Although we have clarified some issues about the genetic characteristics of IOL, the origin of PIOL cells remains unknown. Wallace et al. detected t(14;18) in 67% of PIOL.20 The high frequency of the translocation in PIOL suggests that the lymphoma cells originate from germinal center B-cells (GCBs) with high expression of BCL2.21 Consistent with this, we found that the BCL2 CN was increased in PIOL. The origin of PIOL cells, however, remains controversial. Lipford et al. reported that t(14;18) was determined in only 20% of PCNSL.22 Other investigators indicated a high somatic mutation load in the VH genes of PIOL cells.23 Furthermore, the immunophenotype of the PIOL tumor cells is MUM1/IRF4+;BCL-6+/−;CD10−. These results suggested that PIOL was an activated B-cell subtype of DLBCL.24 Further studies, including gene expression profiling, are required to confirm these results and to identify the cell of origin in PIOL lesions.

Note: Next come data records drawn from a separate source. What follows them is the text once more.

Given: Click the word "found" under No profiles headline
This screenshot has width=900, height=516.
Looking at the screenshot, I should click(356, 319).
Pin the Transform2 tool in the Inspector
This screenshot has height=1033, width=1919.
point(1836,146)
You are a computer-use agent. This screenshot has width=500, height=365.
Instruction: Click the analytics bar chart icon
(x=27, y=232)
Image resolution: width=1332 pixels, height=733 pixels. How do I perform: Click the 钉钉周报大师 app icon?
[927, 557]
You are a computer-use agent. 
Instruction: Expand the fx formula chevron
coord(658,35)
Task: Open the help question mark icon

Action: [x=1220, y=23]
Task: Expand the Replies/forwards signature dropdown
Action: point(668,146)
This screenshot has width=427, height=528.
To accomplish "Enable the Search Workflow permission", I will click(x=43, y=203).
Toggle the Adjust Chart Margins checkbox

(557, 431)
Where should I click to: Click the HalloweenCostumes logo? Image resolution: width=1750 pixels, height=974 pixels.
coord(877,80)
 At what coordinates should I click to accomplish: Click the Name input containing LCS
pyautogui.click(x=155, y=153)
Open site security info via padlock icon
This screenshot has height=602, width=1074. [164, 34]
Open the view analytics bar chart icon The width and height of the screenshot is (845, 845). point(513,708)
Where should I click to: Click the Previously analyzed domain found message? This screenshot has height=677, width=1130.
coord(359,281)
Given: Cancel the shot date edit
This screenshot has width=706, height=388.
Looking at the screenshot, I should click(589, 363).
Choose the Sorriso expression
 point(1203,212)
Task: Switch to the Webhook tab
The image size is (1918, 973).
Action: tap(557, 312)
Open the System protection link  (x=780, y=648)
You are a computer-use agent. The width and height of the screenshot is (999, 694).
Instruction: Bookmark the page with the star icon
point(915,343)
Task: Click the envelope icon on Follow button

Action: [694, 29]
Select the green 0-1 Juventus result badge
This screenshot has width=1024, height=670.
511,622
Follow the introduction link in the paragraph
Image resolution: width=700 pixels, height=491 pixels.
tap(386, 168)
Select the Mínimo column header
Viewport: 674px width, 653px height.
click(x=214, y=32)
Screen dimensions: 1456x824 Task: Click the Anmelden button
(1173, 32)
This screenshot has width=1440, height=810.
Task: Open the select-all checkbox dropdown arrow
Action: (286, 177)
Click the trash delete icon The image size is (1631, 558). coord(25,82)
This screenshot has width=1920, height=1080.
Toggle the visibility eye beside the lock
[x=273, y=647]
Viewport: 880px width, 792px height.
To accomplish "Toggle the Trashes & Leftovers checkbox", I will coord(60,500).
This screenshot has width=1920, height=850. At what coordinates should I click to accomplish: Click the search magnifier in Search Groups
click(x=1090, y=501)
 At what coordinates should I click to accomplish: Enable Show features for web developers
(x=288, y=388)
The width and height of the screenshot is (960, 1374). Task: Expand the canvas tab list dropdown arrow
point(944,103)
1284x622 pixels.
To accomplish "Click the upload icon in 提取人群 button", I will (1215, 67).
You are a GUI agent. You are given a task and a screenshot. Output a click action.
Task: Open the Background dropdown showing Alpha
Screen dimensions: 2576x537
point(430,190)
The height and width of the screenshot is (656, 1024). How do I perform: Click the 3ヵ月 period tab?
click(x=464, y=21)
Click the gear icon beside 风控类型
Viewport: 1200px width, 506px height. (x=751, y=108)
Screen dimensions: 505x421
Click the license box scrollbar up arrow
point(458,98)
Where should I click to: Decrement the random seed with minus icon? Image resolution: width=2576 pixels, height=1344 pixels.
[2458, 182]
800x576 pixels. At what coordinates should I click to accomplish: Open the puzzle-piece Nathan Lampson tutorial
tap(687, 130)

It has been reported that PIOL and PCNSL were closely related with each other. The majority of PIOL and PCNSL cases are pathologically diagnosed as DLBCL, and 60–82.5% of PIOL patients ultimately develop CNS lesions, whereas extra-CNS lesions are rare.6,11,25,26 In addition, the eyes are close to the CNS and are actually derived from the CNS during embryogenesis. For these reasons, PIOL and PCNSL are categorized as the same lymphoma in many reports,10,11 despite little genetic evidence to support this. As a result, potential differences between PIOL and PCNSL in their clinical features have not been evaluated. Our unpublished data, however, indicate that only one of 15 PCNSL patients diagnosed and treated during the last 10 years at our hospital developed eye lesions (Ayako Arai, unpublished data, 2013). In addition, the gain in chromosome 18, which was frequently detected in our PIOL series, was not described in the report by Sung and colleagues, the latest report for PCNSL analyzed by high-resolution array-based comparative genomic hybridization.27 These findings suggest that PIOL and PCNSL may have distinct clinical courses and genetic features. Contrary to the report by Sung et al., however, chromosome 18 was frequently gained in three early PCNSL reports.28–30 The CN alteration in PCNSL has been controversial. The difference in methods may be one of the reasons for the discrepancies, and further study on the same technology platform should be carried out in order to determine the relation between PIOL and PCNSL.

Taken together, our data suggest that IOCNSL is considered to be a highly malignant form of PIOL that infiltrates into the CNS at an early stage. Study should be continued to clarify the the origin of tumor cells of PIOL, genetic alteration predicting outcome, and the genetic similarity and difference between PIOL and other B-cell lymphomas.